- Born: May 31, 1743 Malden, Province of Massachusetts Bay
- Died: October 30, 1776 (aged 33) West Rutland, New Hampshire, now Vermont
- Occupation: Minister

= William Emerson Sr. =

American clergyman and army officer (1743–1776)

William Emerson Sr. (May 31, 1743 – October 30, 1776) was an American Congregational minister from Concord, Massachusetts. He was the father of William Emerson Jr. and Mary Moody Emerson, and grandfather of Ralph Waldo Emerson.

== Life and career ==
The twelfth of thirteen children of the Reverend Joseph and Mary Moody Emerson, William was born in Malden, Massachusetts, just north of Boston, on May 31, 1743. He graduated from Harvard College in 1761 at age 18 and entered the ministry, serving as minister of Concord's First Congregational Church from 1766 until his death ten years later.
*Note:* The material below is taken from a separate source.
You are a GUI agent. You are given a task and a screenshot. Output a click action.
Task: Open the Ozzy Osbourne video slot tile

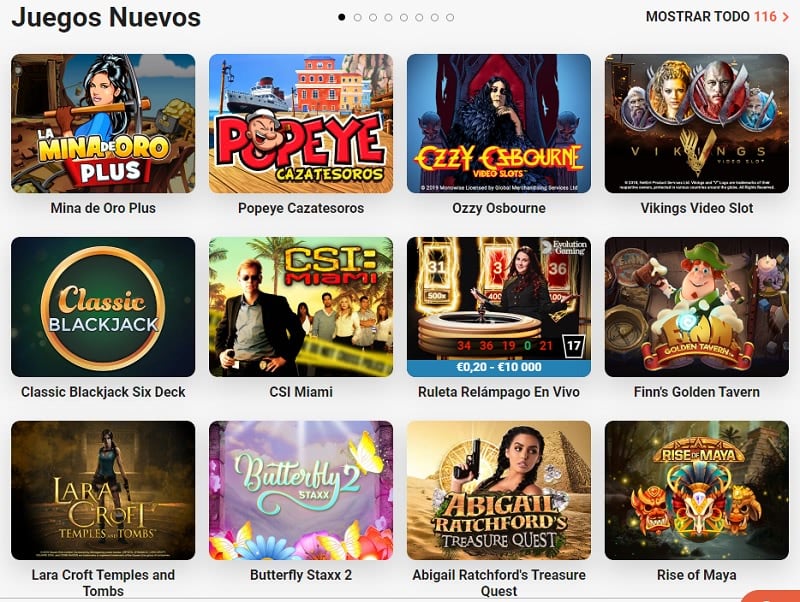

Also in 1766, Emerson wed Phebe Bliss, daughter of Rev. Daniel Bliss, his predecessor in Concord. Bliss had been an evangelical aligned with the Great Awakening revival movement, and his allies, led by Dr. Joseph Lee, resisted Emerson's election as minister (one-third of town meeting voted against him) and clashed with Emerson throughout his tenure. The Old Manse was built to serve as Emerson's parsonage in 1770.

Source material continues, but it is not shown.